Suppose Paul had said, “And such are some of you…” meaning that they persisted in the practice of those sins. And let’s say, for example, that at least some of the fornicators, adulterers, homosexuals and sodomites were afflicted with STD’s, the idolaters were sick from infected meats offered to idols and the drunkards suffered from cirrhosis of the liver. The question might arise, should an apostle, disciple or elder who has the spiritual gift of healing pray over them and anoint them with oil in the name of the Lord, thus resulting in God giving them “life,” by means of physical healing? John said, “I do not say that he should pray for that” (1 Jn. 5:16). Why? Was it because if such were to occur that it would give the impression that God sanctioned these people in their sinful lifestyles? We can only surmise. The “sin unto death” was a sin stubbornly continued in and not repented of that would end in the sinner’s physical death. The apostle, disciple or elder with the spiritual gift of healing, seeing this, was told by John, “I do not say that he should pray about that,” that is, to pray for the sinning brother’s physical recovery. I, therefore, conclude that the “sin unto death” was sin not repented of that would terminate in physical death because the person involved was not healed by one having the spiritual gift of healing.

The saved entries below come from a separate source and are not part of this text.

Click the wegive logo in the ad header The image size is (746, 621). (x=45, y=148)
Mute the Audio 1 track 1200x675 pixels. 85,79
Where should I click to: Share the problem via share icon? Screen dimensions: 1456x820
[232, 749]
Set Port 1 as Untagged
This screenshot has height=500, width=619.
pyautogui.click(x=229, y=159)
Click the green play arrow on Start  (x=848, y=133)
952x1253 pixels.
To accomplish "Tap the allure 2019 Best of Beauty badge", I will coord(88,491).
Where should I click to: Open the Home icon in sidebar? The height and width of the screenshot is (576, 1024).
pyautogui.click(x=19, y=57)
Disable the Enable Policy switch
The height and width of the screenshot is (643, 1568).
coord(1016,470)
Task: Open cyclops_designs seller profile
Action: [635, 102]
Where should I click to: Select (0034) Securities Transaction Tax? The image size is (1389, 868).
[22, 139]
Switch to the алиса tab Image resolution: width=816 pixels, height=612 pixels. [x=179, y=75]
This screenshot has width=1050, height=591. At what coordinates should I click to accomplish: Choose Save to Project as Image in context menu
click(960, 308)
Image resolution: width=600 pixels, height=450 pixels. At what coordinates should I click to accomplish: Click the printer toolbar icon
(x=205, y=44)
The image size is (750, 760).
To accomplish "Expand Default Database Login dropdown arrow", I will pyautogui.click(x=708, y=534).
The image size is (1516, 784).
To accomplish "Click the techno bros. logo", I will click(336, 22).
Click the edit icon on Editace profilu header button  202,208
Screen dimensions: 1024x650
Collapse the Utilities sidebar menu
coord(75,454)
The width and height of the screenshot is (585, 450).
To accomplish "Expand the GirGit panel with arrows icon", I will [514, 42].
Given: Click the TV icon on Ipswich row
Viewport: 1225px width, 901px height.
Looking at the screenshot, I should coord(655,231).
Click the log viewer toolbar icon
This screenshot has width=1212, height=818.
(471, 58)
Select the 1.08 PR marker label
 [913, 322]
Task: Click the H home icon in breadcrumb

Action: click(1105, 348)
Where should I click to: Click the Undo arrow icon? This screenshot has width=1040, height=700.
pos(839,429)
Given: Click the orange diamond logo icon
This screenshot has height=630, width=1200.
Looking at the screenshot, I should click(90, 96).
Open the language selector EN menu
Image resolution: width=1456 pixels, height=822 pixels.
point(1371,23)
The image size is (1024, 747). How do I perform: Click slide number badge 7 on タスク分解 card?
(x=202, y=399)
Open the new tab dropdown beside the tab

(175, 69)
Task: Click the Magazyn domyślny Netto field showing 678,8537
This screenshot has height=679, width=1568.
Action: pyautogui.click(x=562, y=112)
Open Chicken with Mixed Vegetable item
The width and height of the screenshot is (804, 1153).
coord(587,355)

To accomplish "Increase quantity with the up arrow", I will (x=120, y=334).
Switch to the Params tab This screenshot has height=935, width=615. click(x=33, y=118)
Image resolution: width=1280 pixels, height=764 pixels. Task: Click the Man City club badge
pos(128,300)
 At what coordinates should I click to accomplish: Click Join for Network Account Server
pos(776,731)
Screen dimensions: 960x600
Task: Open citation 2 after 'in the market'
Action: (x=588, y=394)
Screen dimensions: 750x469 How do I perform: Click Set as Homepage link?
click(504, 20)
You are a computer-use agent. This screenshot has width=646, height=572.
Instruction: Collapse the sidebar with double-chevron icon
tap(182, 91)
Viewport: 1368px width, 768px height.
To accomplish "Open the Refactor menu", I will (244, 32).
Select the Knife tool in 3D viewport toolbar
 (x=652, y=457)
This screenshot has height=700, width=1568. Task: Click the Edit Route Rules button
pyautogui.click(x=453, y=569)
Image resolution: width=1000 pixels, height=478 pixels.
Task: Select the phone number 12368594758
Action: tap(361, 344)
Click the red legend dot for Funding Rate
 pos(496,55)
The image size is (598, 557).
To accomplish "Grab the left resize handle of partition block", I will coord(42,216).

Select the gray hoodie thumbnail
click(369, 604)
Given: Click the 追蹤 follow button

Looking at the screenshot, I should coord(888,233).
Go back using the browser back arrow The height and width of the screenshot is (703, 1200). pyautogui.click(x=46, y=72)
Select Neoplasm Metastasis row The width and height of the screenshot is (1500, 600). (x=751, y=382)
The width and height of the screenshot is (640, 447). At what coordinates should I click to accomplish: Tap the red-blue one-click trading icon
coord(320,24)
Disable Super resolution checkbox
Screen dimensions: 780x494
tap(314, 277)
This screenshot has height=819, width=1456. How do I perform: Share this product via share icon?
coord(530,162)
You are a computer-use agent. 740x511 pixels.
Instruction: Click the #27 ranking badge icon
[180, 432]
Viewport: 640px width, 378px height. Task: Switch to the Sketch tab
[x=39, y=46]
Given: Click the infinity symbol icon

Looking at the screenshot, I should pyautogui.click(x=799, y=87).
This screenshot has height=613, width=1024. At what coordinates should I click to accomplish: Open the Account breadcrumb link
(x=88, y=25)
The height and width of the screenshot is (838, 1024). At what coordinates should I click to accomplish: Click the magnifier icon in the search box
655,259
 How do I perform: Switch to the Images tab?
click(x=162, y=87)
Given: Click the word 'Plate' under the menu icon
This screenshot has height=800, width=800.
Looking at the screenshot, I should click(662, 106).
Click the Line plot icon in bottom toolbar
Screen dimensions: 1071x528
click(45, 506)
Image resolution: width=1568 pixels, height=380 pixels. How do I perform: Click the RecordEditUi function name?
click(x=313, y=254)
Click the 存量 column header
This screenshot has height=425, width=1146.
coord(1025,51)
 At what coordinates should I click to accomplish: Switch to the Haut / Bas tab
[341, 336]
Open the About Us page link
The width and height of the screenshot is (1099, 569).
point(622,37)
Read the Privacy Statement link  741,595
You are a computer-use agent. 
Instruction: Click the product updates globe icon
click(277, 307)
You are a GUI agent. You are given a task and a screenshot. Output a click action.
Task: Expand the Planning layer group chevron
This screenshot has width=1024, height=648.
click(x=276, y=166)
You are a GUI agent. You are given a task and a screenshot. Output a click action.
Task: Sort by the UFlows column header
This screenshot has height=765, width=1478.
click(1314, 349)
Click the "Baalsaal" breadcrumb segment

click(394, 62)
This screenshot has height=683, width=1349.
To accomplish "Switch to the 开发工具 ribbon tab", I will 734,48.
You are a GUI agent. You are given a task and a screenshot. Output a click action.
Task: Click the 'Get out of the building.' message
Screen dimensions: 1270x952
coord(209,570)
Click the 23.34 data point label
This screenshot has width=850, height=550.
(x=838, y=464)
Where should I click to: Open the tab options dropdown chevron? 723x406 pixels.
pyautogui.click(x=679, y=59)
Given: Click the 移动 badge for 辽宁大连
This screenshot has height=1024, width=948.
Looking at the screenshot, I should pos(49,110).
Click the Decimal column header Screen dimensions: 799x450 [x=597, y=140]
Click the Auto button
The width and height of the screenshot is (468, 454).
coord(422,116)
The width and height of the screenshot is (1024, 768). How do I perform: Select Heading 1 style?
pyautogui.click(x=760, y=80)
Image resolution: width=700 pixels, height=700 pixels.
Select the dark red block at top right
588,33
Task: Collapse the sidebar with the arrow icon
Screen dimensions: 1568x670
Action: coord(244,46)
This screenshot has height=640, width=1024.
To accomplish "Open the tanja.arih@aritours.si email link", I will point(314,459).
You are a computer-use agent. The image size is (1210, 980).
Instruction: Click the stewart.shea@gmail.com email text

I recognize the unpopularity of this view because of the fact that the conclusion of some of the ripest Biblical scholars is that John was not thinking about physical death in this passage (I. Howard Marshall, The New International Commentary on the New Testament: The Epistles of John, p. 247; R. C. H. Lenski, The Interpretation of the Epistles of St. Peter, St. John and St. Jude, p. 545). The very thing that the scholars deny is, however, exactly what the remote context of the passage would indicate. John was not talking about spiritual or eternal death, but physical death that would be held at bay. This was not spiritual or eternal life, but mortal life that God would give the sick person. We are not taught that God grants eternal life to a person simply because he or she asks for it. Eternal life is obtained by our faith and obedience to Christ whether or not someone prays for us (Jn. 3:36).
What must we conclude about the “sin unto death”? We are correct to believe that the sin involved was sinful behavior that was not repented of, but we need to revise our view of the meanings of death and life in the contextual setting of the first century churches of Christ. The remote context of James 5:13-16 helps to clarify an otherwise very difficult passage.